Lines before the one containing "#1 [button] (338, 331)" are to be skipped; reproduce that line and the rest of the records below exactly.
The input: Begin
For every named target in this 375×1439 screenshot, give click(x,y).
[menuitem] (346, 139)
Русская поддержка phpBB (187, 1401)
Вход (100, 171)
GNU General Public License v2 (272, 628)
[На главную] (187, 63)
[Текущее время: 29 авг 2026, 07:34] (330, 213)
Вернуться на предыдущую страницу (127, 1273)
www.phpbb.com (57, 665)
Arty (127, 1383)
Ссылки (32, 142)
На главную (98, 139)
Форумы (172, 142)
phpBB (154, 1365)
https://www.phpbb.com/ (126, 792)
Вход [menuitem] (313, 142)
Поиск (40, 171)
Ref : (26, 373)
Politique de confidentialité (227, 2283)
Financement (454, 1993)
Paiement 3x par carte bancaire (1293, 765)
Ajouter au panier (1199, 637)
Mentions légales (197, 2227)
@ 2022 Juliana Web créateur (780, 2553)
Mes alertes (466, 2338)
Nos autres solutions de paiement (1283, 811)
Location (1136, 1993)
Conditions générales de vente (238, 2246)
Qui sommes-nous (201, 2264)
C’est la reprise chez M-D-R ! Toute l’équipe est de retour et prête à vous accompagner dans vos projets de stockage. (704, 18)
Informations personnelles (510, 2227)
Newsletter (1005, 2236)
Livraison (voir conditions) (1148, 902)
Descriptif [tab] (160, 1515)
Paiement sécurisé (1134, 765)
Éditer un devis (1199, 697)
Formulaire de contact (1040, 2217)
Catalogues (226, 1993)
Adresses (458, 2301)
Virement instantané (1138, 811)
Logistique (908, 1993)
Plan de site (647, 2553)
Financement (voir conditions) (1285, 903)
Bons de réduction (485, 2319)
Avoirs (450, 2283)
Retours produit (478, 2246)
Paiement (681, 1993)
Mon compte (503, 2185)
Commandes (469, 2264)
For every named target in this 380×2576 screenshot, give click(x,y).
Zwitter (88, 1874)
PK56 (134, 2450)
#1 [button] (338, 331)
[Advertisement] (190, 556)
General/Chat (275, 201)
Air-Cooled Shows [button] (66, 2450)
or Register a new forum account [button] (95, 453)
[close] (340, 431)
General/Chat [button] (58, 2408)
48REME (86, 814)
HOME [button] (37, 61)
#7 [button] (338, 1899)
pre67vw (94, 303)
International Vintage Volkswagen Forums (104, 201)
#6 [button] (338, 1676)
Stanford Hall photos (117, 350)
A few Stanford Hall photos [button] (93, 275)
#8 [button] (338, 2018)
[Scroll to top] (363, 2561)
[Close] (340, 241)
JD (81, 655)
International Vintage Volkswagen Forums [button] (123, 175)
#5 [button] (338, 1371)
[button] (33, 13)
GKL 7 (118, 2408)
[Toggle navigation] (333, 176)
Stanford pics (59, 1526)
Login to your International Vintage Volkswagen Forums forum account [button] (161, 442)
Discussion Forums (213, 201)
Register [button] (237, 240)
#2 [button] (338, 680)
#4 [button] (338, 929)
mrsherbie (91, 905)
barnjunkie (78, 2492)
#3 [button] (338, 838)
The input: End
_Answer for the task:_
#1 [button] (338, 331)
[Advertisement] (190, 556)
General/Chat (275, 201)
Air-Cooled Shows [button] (66, 2450)
or Register a new forum account [button] (95, 453)
[close] (340, 431)
General/Chat [button] (58, 2408)
48REME (86, 814)
HOME [button] (37, 61)
#7 [button] (338, 1899)
pre67vw (94, 303)
International Vintage Volkswagen Forums (104, 201)
#6 [button] (338, 1676)
Stanford Hall photos (117, 350)
A few Stanford Hall photos [button] (93, 275)
#8 [button] (338, 2018)
[Scroll to top] (363, 2561)
[Close] (340, 241)
JD (81, 655)
International Vintage Volkswagen Forums [button] (123, 175)
#5 [button] (338, 1371)
[button] (33, 13)
GKL 7 (118, 2408)
[Toggle navigation] (333, 176)
Stanford pics (59, 1526)
Login to your International Vintage Volkswagen Forums forum account [button] (161, 442)
Discussion Forums (213, 201)
Register [button] (237, 240)
#2 [button] (338, 680)
#4 [button] (338, 929)
mrsherbie (91, 905)
barnjunkie (78, 2492)
#3 [button] (338, 838)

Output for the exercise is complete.